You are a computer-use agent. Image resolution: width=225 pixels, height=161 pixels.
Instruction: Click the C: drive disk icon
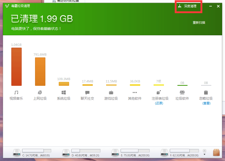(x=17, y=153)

...

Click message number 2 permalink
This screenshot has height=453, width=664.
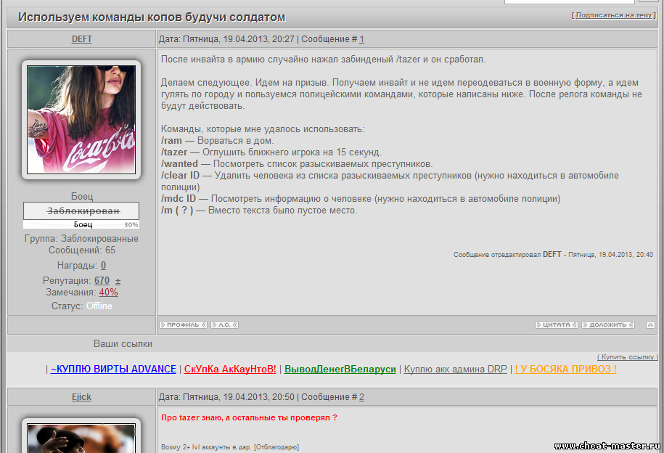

### EXERCISE INSTRUCTIONS
Reproduce every line above containing "height".

### RESPONSE TO THIS EXERCISE
You are a computer-use agent. Image resolution: width=225 pixels, height=161 pixels.
This screenshot has height=453, width=664.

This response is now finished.